Diuretics: Clinical studies have shown that NSAIDs, in some patients, can reduce the natriuretic effect of furosemide and thiazides by inhibition of renal prostaglandin synthesis.
Cyclosporine: Because of their effect on renal prostaglandins, NSAIDs may increase the risk of nephrotoxicity with cyclosporine.
Methotrexate: A pharmacokinetic interaction study was conducted using valdecoxib and methotrexate and no clinically important interactions were seen. However, caution is advised when methotrexate is administered concurrently with NSAIDs, because NSAID administration may result in increased plasma levels of methotrexate.
Lithium: Valdecoxib produced significant decreases in lithium serum clearance (25%) and renal clearance (30%) resulting in a 34% higher serum AUC compared to lithium alone. Lithium serum concentrations should be monitored closely when initiating or changing parecoxib therapy in patients receiving lithium.
Other: Interaction studies were conducted between parecoxib and IV or oral midazolam, heparin, propofol, fentanyl, and alfentanil. Interaction studies were also conducted between valdecoxib and glibenclamide (glyburide), oral contraceptives (ethinyl oestradiol/norethindrone), phenytoin, omeprazole and diazepam. No clinically important interactions were seen in these studies.
Parecoxib may be co-administered with opioid analgesics. In clinical trials, the daily requirement for PRN opioids was significantly reduced when co-administered with parecoxib.
No formal interaction studies were performed with parecoxib and inhalation anaesthetic agents, such as nitrous oxide and isoflurane; however, no evidence of a drug interaction was observed in clinical studies.
Parecoxib does not interfere with the anti-platelet effect of low-dose aspirin. Clinical trials indicate that parecoxib can be given with low-dose aspirin (≤325 mg). In the submitted studies, as with other NSAIDs, an increased risk of gastrointestinal ulceration or other gastrointestinal complications compared to use of parecoxib alone was shown for concomitant administration of low-dose aspirin.

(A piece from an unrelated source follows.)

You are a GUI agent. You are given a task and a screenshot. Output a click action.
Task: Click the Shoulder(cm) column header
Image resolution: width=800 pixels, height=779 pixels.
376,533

Because of its lack of platelet effects, parecoxib is not a replacement for aspirin in the prophylactic treatment of cardiovascular disease.
Co-administration of NSAIDs and cyclosporine or tacrolimus has been suggested to increase the nephrotoxic effect of cyclosporine and tacrolimus. Renal function should be monitored when parecoxib and any of these medicinal products are co-administered.

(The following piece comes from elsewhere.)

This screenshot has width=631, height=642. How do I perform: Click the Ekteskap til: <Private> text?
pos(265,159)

Treatment with valdecoxib (40 mg twice daily for 7 days) produced a 3-fold increase in plasma concentrations of dextromethorphan (CYP2D6 substrate). Therefore, caution should be observed when co-administering parecoxib and medicinal products that are predominantly metabolised by CYP2D6 and which have narrow therapeutic margins (e.g., flecainide, propafenone, metoprolol).